Ignacio Sánchez Amor. Grupo Parlamentario Socialista. Vicepresidente Segundo de la Comisión Constitucional

La propuesta política de reforma de la Administración es un "clásico" en los programas de los partidos. Por muchos y justificados motivos. En primer lugar porque el Estado contemporáneo es un Estado prestador de servicios, ya no basta con la mera preservación de las reglas de juego liberales y el principio de intervención mínima.

Cualquier Estado moderno, incluso los que dicen inspirarse en los esquemas liberales más dogmáticos, está a años luz de ese Estado raquítico que dibujaban los clásicos del pensamiento capitalista decimonónico. En segundo lugar por el hecho de que las Administraciones deben ofrecer servicios nuevos, que en muchos casos son una forma de amparar nuevos derechos. Por ejemplo, la dependencia o la protección de nuestros datos personales dan lugar a estructuras administrativas de nuevo cuño, para cuya implantación son necesarias reformas normativas y, en lo que nos toca, organizativas. En tercer lugar, la reforma se impone como una premisa no ya solo por la existencia de nuevos servicios, sino también por la necesidad de emplear nuevos métodos incluso para los servicios más tradicionales.

Toda la implantación de la Administración electrónica supone una gran reforma administrativa por sí misma, o, mejor, una suma ingente de reformas escalonadas en los procedimientos, desde los normativos a los ejecutivos. Y, en cuarto lugar, y no ya solo como nuevo derecho que la Administración deba prestar, sino como derecho ciudadano "sobre" la propia Administración, aparecen todas las reformas vinculadas al derecho de acceso a la información pública, a la rendición de cuentas y a la transparencia. De hecho, hoy sospechamos que la eficacia de las nuevas (y cortas) regulaciones en esta materia va a depender mucho de la voluntad política y de la capacidad financiera para acometerlas.

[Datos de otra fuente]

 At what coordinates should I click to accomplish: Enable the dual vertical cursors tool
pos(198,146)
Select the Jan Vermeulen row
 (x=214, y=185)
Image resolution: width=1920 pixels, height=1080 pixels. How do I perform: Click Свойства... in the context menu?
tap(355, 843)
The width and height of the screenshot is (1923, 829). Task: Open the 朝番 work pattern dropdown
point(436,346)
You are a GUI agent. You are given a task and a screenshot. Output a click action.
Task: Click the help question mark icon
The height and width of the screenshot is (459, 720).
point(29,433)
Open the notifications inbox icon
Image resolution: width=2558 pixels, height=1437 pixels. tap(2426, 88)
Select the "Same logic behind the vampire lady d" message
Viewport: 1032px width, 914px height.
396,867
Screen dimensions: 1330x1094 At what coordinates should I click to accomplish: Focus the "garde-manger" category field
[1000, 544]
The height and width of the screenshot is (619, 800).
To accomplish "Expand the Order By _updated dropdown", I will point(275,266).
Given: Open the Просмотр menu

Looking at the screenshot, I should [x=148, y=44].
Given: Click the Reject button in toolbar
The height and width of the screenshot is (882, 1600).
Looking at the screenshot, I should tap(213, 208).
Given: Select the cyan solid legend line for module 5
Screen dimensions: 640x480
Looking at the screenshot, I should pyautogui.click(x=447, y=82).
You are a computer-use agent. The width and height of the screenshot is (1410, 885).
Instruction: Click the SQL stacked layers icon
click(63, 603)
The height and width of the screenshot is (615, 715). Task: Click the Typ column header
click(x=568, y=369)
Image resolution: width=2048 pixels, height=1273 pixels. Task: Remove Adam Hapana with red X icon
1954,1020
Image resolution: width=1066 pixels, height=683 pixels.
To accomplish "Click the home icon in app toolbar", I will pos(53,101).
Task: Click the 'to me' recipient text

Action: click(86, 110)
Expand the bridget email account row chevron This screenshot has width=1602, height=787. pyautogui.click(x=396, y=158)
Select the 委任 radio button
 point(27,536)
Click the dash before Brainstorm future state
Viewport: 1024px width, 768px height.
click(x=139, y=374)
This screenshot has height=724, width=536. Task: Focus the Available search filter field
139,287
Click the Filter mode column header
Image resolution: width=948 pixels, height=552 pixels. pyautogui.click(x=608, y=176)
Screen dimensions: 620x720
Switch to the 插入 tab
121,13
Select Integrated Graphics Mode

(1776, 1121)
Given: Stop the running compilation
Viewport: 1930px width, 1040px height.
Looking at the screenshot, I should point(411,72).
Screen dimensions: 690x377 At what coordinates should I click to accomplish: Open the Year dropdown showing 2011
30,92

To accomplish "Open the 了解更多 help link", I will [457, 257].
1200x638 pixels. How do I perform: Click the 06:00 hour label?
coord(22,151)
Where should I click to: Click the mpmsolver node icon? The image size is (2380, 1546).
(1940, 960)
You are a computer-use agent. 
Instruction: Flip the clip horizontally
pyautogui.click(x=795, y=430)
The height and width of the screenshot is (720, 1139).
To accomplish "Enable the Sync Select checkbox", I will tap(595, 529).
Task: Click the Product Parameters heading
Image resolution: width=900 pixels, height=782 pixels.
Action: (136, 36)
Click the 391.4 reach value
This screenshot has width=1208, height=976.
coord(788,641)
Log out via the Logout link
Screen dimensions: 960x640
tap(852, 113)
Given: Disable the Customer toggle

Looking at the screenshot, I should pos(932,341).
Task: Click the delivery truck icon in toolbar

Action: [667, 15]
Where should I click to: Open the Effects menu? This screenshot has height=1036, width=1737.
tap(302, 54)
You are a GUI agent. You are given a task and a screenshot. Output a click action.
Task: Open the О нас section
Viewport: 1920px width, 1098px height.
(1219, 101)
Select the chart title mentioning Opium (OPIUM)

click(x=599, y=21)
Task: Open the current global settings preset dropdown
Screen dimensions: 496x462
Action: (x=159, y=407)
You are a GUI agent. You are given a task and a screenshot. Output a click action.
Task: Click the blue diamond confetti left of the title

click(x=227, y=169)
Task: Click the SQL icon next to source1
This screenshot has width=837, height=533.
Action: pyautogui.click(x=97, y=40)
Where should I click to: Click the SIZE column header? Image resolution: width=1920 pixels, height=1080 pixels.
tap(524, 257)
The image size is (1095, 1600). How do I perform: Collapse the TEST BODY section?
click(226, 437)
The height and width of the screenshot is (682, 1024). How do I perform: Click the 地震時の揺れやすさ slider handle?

Las reformas deben ser continuas en el tiempo

Tras todo lo dicho, por tanto, parece obvio que la oferta política de reformas administrativas debe ser continua en el tiempo y alcanzar (con las perspectivas y prioridades de cada cual) a todas los partidos políticos. Porque hay nuevos derechos, nuevos servicios, nuevos sistemas de prestación de los servicios y nuevas exigencias ciudadanas sobre el funcionamiento de las Administraciones. Y, en consecuencia, deberíamos sospechar de las intenciones de cualquier propuesta en singular ("la reforma de la Administración") que se pretenda la gran, la única, la inexcusable y la definitiva reforma. Es mucho más realista y respetuoso con los ciudadanos hablar de "las sucesivas reformas de las Administraciones". Todas las reformas, todas las Administraciones y, especialmente, su despliegue continúo en el tiempo, a medida que crecen o varían las necesidades. Así ha sido a lo largo de estos treinta y cinco años. Una larga y siempre inacabada sucesión de reformas para que la Administración no perdiera el tren de una sociedad cada vez más exigente e informada.

La gran operación, al menos en lo que toca a la escala, ha sido la creación de las Administraciones autonómicas a partir, inicialmente, de las transferencias estatales y luego por la voluntad política de prestar más servicios que los meramente transferidos. Ahora, con la crisis (pero sobre todo por una cuidadosa inoculación de medias verdades y tergiversaciones aprovechando esa coyuntura), se examinan críticamente las estructuras administrativas autonómicas. En muchos casos, con razón. Pero precisamente por ello es bueno recordar la satisfacción generalizada que producía hace pocos años (las encuestas del CIS lo mostraban) servicios públicos gestionados políticamente desde la inmediata cercanía y sometidos al escrutinio periódico cotidiano y próximo.

Mucha España silente y adormecida despertó todas sus energías sociales con el autogobierno y el derecho a establecer sus prioridades públicas. Y mucha España antes sometida y humillada encontraba en las instituciones propias un reflejo de su identidad y de sus opciones como comunidad. Más administraciones y más poder político legitimado por el voto en sus cúspides aseguraban razonablemente una mejor atención a las necesidades y derechos de los ciudadanos. Han sido los años en los que las manifestaciones reivindicativas dejaron en buena medida de hacerse ante los ministerios para hacerse ante las presidencias y consejerías autonómicas, en una demostración gráfica, y mucho más contundente que los decretos de transferencias, de dónde residía también el poder.

Pero quizá la reforma más profunda, la que más afecta al modo de ser de las Administraciones, ha sido el cambio en las actitudes y el modo de ser de los empleados públicos. Antes vistos con temor reverencial, porque aparentemente de su cambiante humor podía depender la satisfacción de un derecho o un interés; y ahora, en el otro extremo, vilipendiados y caricaturizados como una casta intocable ajena de las dificultades de los demás. Esta democratización de nuestra Administración pública, la asunción por parte de los funcionarios de su carácter real de servidores públicos, los mecanismos de transparencia y responsabilidad, la cercanía y la accesibilidad incluso física de los servicios administrativos (de la ventanilla en una mampara hacia la que te inclinas para solo hacerte oír a la silla frente a una mesa en la que figura el nombre de quien te atiende), la existencia de derechos de representación y protesta de los propios empleados públicos, etc. han supuesto el verdadero cambio profundo en nuestras estructuras burocráticas, mucho más allá de los avances telemáticos, en bastantes casos meramente instrumentales.